— start Extracted text —

If you operate a restaurant in New York City that does any charbroiling, grilling, frying, or roasting, you are legally required to have a functioning pollution control unit on your kitchen exhaust. This isn't optional — it's NYC Local Law 38, and the DEP enforces it with fines up to $10,000 per violation.
What Is Local Law 38?
NYC Local Law 38 of 2015 (amending Administrative Code Section 24-149) requires all commercial cooking operations that produce grease-laden vapors to install and operate emission control equipment on their kitchen exhaust systems. The law has been enforced since July 1, 2016.
The NYC Department of Environmental Protection (DEP) oversees compliance. They inspect, issue violations, and levy fines.
Who Does It Apply To?
You need an ESP or equivalent pollution control if your restaurant:
- Does charbroiling or grilling of any kind
- Operates deep fryers
- Roasts meat in commercial ovens
- Uses wood-fired or coal-fired ovens or grills
- Produces grease-laden vapors from any cooking process
- Has kitchen exhaust exceeding 2,000 CFM
You may be exempt if:
- You only do light cooking (sandwich assembly, coffee, baking without frying)

— end Extracted text —
— start Given data —

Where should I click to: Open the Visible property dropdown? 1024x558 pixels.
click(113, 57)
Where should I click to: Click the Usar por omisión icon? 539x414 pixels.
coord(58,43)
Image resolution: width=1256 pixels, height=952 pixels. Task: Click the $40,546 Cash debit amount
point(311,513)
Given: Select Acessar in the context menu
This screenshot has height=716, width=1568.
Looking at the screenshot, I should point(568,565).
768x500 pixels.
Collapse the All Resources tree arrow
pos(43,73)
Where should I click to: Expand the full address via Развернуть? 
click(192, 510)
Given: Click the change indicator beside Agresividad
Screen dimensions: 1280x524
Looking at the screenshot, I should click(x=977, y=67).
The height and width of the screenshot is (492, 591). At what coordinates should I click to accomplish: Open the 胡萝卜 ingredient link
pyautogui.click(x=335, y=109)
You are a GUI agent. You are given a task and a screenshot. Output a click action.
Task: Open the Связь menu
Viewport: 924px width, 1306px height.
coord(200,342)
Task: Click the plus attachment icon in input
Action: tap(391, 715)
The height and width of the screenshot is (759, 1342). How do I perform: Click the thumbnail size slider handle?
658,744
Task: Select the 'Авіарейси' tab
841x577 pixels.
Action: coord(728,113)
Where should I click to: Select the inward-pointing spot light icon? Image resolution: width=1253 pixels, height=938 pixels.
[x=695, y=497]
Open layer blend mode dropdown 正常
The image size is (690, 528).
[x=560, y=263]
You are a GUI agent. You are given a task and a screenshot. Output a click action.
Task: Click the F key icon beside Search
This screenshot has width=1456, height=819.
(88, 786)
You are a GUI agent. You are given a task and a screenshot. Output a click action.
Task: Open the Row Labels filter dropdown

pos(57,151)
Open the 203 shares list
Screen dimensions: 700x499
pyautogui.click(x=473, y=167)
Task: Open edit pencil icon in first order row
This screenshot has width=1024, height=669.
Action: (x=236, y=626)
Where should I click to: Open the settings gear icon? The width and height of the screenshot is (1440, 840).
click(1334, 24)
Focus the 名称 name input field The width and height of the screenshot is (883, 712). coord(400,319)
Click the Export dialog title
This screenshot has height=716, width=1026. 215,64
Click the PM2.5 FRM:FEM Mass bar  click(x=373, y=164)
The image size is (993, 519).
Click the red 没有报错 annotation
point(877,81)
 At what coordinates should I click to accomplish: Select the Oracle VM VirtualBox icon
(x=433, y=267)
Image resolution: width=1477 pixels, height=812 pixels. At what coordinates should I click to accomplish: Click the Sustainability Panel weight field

— end Given data —

To-do list ▸
(a) Answer these questions about the text on New York City's restaurant exhaust law, one answer per line:
(i) What is the highest fine per violation the DEP can impose?
(ii) On what date did enforcement of the law begin?
(iii) Above what kitchen exhaust airflow does the law apply?
(b) Carry on the text about New York City's restaurant exhaust law, starting after its last line.

Responses for each task ▸
(a)
(i) $10,000
(ii) July 1, 2016
(iii) 2,000 CFM

(b)
- Your exhaust is under 2,000 CFM with no charbroiling
- You operate a food truck or temporary installation (different rules apply)
In practice, the vast majority of NYC restaurants that serve hot food need pollution control.
What Are the Requirements?
Standard Cooking Operations - Pollution control equipment must achieve at least **75% reduction in particulate matter** - An electrostatic precipitator (ESP) is the most common solution - Equipment must be registered with NYC DEP - Maintenance logs must be kept and available for inspection
High-Volume Charbroiling (>875 lbs of meat per week) - Equipment must achieve **95% particulate removal** - **Odor control** is also required (typically a catalytic oxidizer or activated carbon system in addition to the ESP) - More frequent inspections and stricter documentation
What Are the Fines?
| Violation | Fine Range |
|---|---|
| No pollution control equipment installed | $1,000 - $10,000 |
| Equipment installed but not functioning | $1,000 - $5,000 |
| No maintenance logs available | $1,000 - $2,500 |
| Repeat violation | Up to $10,000+ |
| Failure to register equipment with DEP | $1,000 - $2,500 |
Important: Each inspection can result in multiple violations. Not having logs AND having a non-functioning unit = two separate fines in one visit. And the DEP doesn't need to announce inspections — they can show up triggered by a neighbor complaint.
What Equipment Qualifies?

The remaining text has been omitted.